The output filter cap was moved away from the main switching circuit due to space constraints. This adds inductance to the ground return path and increases the switching transients on the buck regulator. This causes sharp 20ns pulses riding on the power lines and some pretty horrifying EMC implications I would imagine. The board starts ok, but then becomes unstable as the thermal drift kicks in.

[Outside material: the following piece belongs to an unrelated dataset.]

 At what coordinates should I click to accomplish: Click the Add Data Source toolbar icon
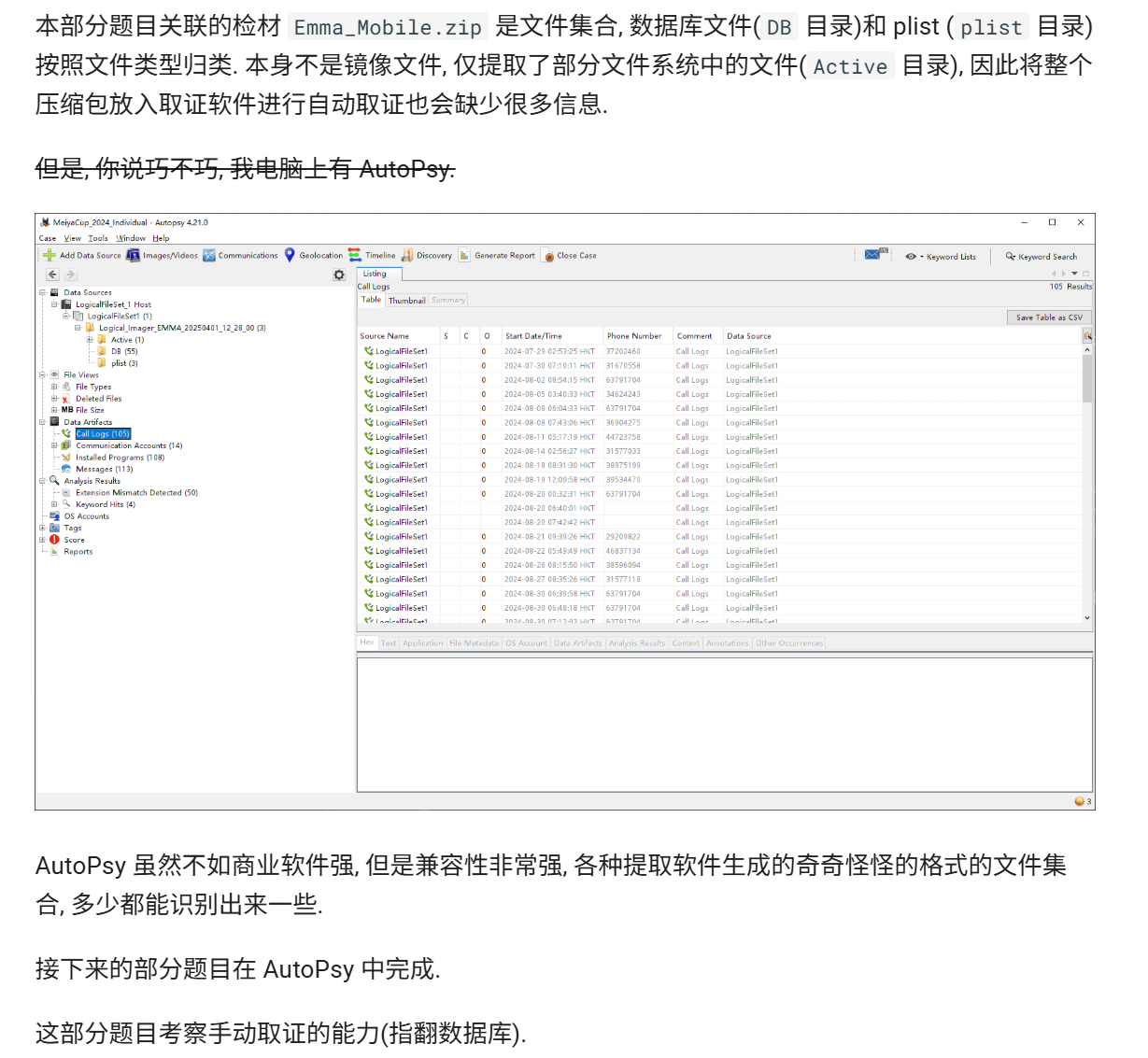(x=50, y=255)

The Rev. 2 buck converter is working fine though, so the power circuit will be rolled back for the Rev. 4 board. Further testing seems to indicate a 33MHz dot clock is going to be stable and the the hardware abstraction layer is being designed around this (more on that in a later log). The true color video output is greatly improved in terms of supply noise. Not only that, but the video signal gets cleaner as things warm up. There's something strangely satisfying about that in a vacuum tube sort of way.
-
If It Ain't Broke, Don't Fix It
01/05/2020 at 18:19 • 0 commentsThere was one final delta between Rev. 1 and 2: The H-sync was put through the bus control latch to align it with the dot clock. This wasn't really necessary, so was rerouted to be a straight connection on the Rev. 2 board. This frees up a flip-flop for use elsewhere and was used to resample the output enable of the X register. However, this required an additional shift in the clock phase that was not made. The result was bus contention on the lower part of the RAM address.
It's surprising the board was able to run at all with this problem. The OTP ROM did not work because it contained the text fill code and this was crashing before the video loop could start. The problem was resolved by cutting a pin and using a patch wire to select the correct clock phase.
The Rev. 2 board is working and was able to run with the 35MHz dot clock. The quality of the video signal is greatly improved with the cleaner supply lines. The assumption was the cleaner supply would also improve the stability at 35MHz, but things are starting to glitch as they warm up. Dropping to 32MHz resolves any remaining stability issues and this is likely be the final dot clock speed.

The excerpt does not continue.